For anyone that hasn’t had a chance to review Aaron Patten’s EMC Proven Solutions Guide regarding VDI for a Windows 7 environment, it is truly a great piece of work. What I liked about it was that we now have a proven guide for VDI that minimizes idle hardware by leveraging the latest FAST suite from on the NS midrange array.
Since I used the guide extensively a few times and got extremely familiar with it I wanted to write a few things highlighting some of the great takeaways and key points. The guide gives a best practices approach to running a VMware View VDI environment for 500 users while meeting SLAs during boot storms, View refresh operations, View recompose operations, full antivirus scans, installation of security updates, and steady state user load. Technologies highlighted in the guide are electronic flash drives for replica storage, FASTCache (Mega Cache) to absorb bursts of activity, and FAST (performance driven storage tiering) to minimize backend disk needs by mixing SATA and FC for linked clone growth, and the NAS side of the NS for the storage of user profiles and data on CIFS.

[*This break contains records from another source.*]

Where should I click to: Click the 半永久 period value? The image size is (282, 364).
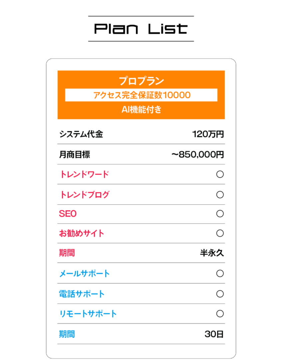coord(212,253)
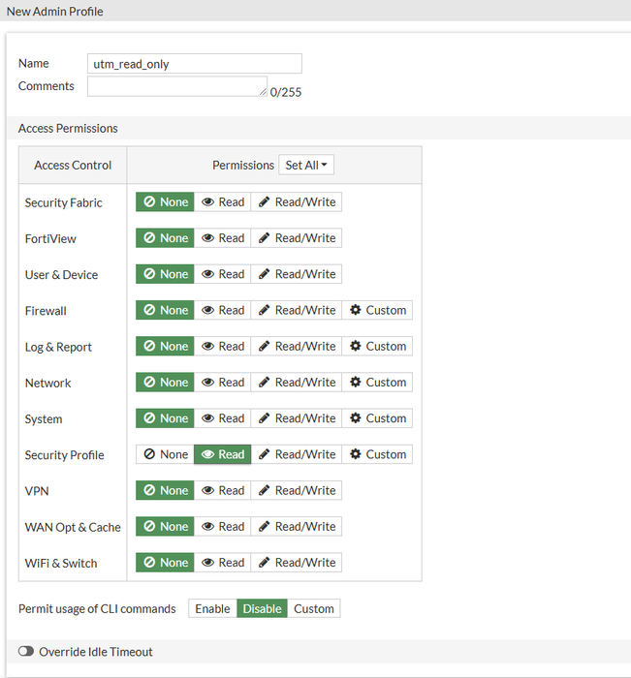This screenshot has width=631, height=678.
Task: Choose Custom for Network permissions
Action: click(x=377, y=383)
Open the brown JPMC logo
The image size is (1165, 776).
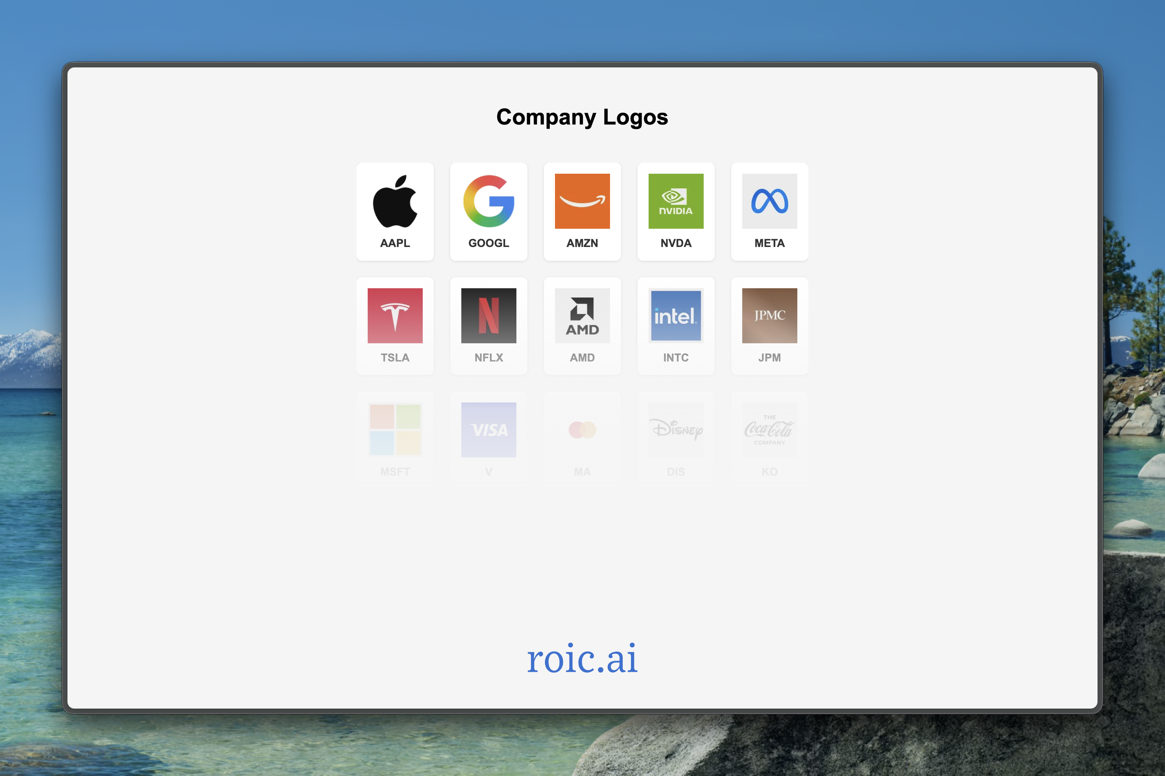tap(769, 315)
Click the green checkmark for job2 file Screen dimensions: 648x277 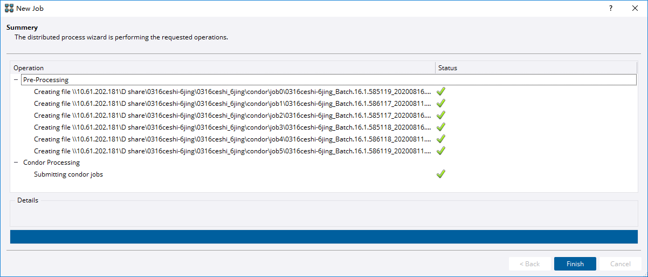440,115
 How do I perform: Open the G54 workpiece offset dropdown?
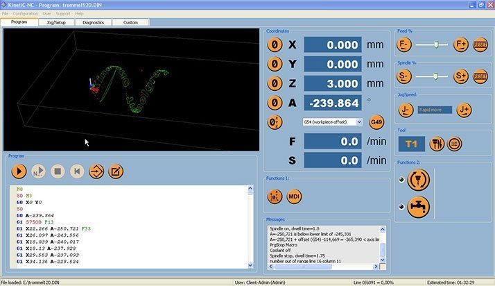(333, 121)
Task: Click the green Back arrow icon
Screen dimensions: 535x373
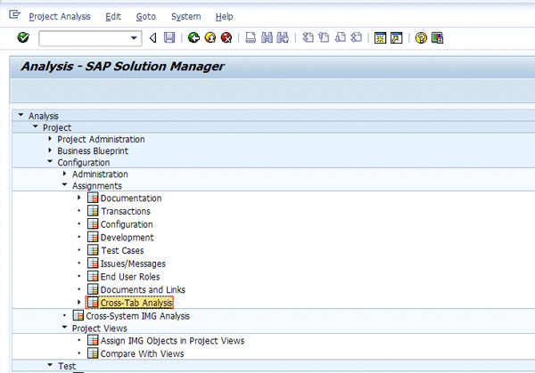Action: click(x=193, y=38)
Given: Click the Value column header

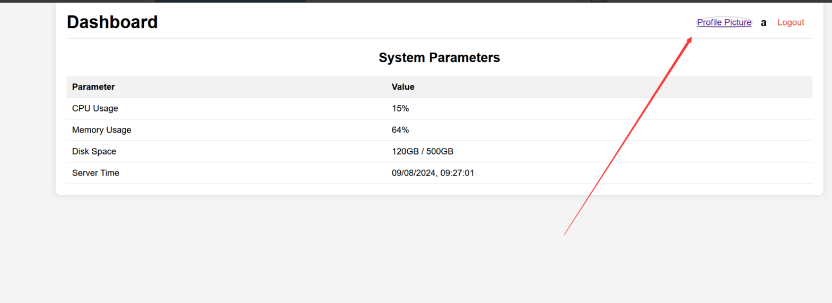Looking at the screenshot, I should click(403, 87).
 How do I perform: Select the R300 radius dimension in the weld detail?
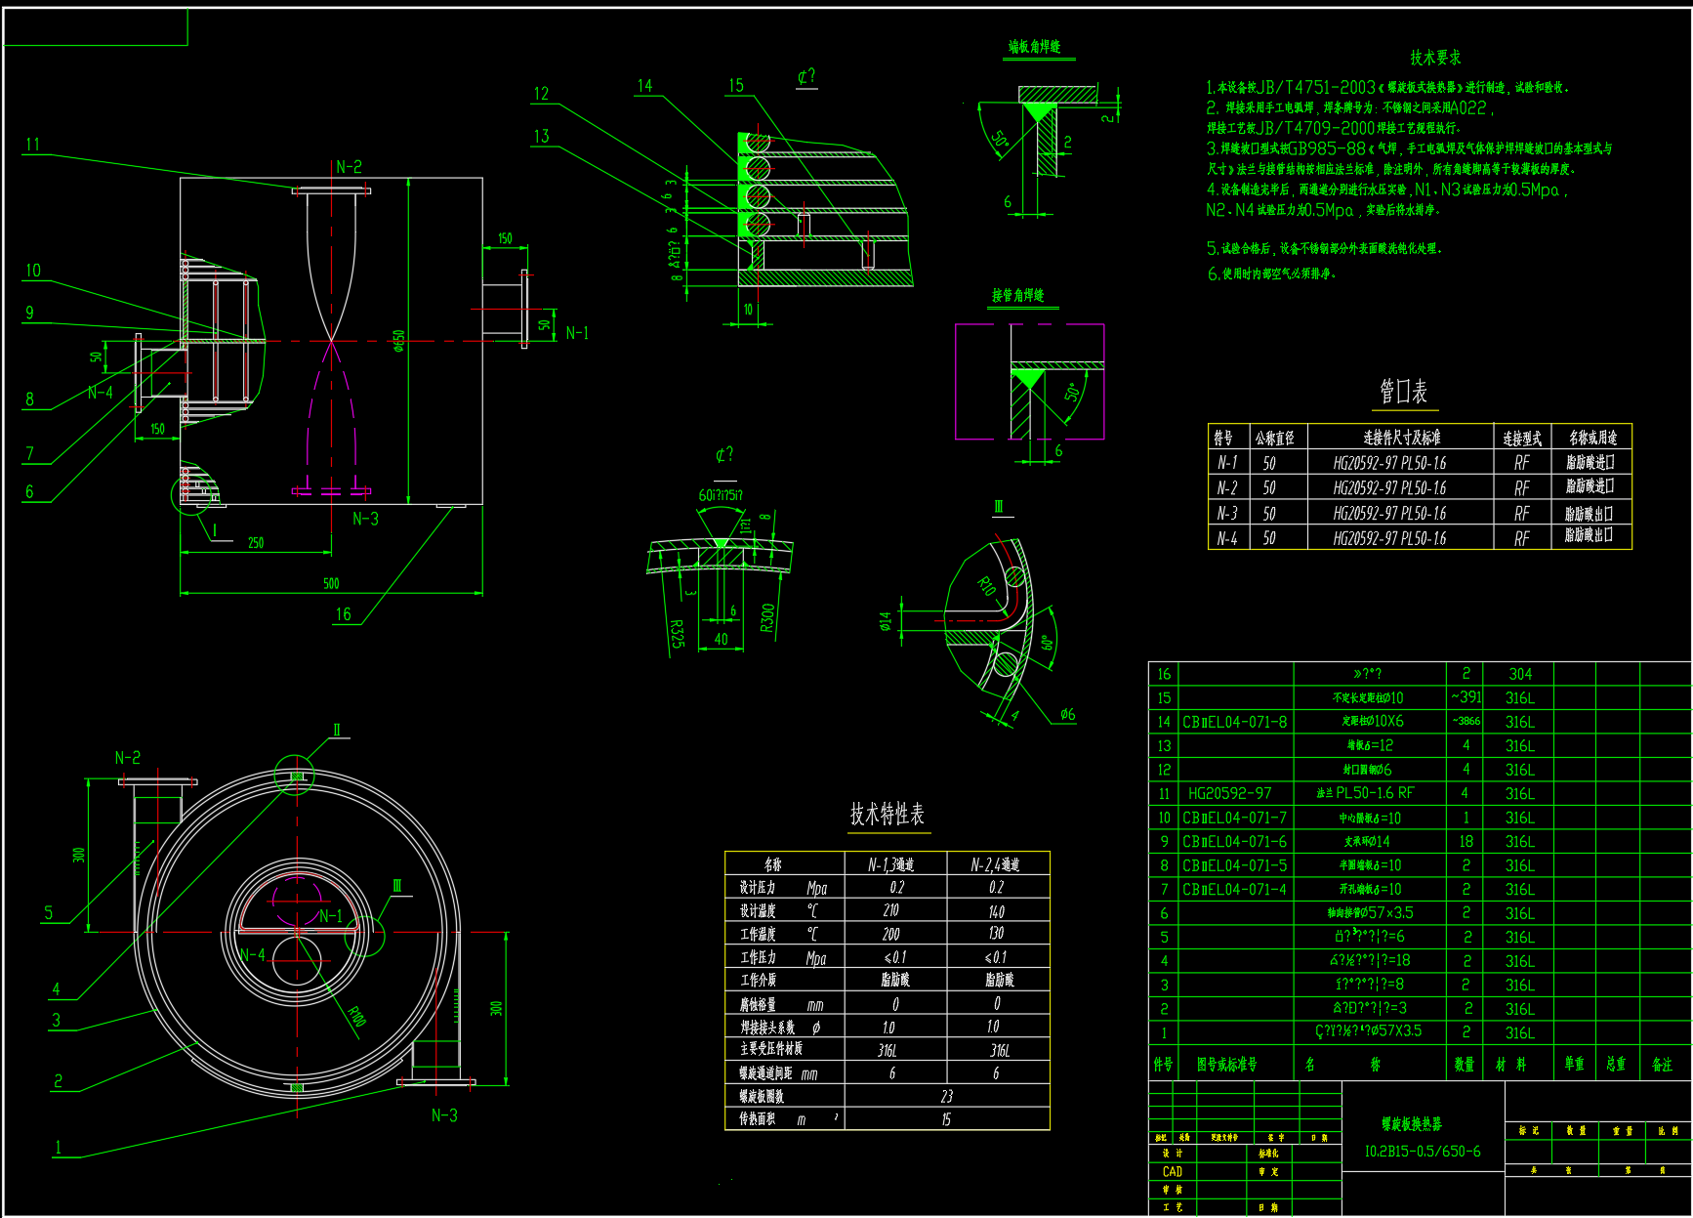click(x=767, y=617)
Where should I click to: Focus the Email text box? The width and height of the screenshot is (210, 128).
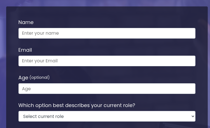107,61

My disclaimer here is that this write up is partly in theory. You can however absolutely use the PSG as it is written, this write up is however an abstraction and applies some theories to make design assumptions. This being said I tried to practice conservatism with facts that I did not have, or scenarios which are too complex to be relied on for predictability.
500 users in a NS120
The guide sets SLAs for 500 users during steady state IO and 95th percentile bursts (desktop refreshes, antivirus, etc). The guide does not provide guidance for a maximum. This can be found below along with the method at which I arrived at the estimates.
How about the maximums per scale point?
See below for an explanation, but here are my ball park figures. The first number is a minimum, but can be any point lower than the stated value. Keep in mind when selecting the array and scale point whether the array will be fully dedicated to VDI users or not as it will affect this number.
NS120 500 – 800
NS240 1000 – 1600
NS480 1200 – 2000
NS960 2000 – 3000
How can one use the guide strategically..
During a discovery meeting we presented the design guide, however the customer’s initial response was that the 500 user scale point was far too low; they wanted a guide for 10,000 users. This is all fine and dandy, but for how many companies does a design guide referencing 10,000 users actually make sense? Sure it proves the technology, but everything that’s been published in those numbers to this date is a based on a scale out model—simply marketing fluff. Basically a single design repeated over and over. I agree with that methodology, but feel that a design guide at 500 users is actually much more appealing for the general customer base looking for a rock solid scalable VDI solution. Using the guide strategically would mean you can take the recipe and replicate it inside an array until you hit the minimum scale point of the array or maximum based on your SLA needs at 95th percentile bursts.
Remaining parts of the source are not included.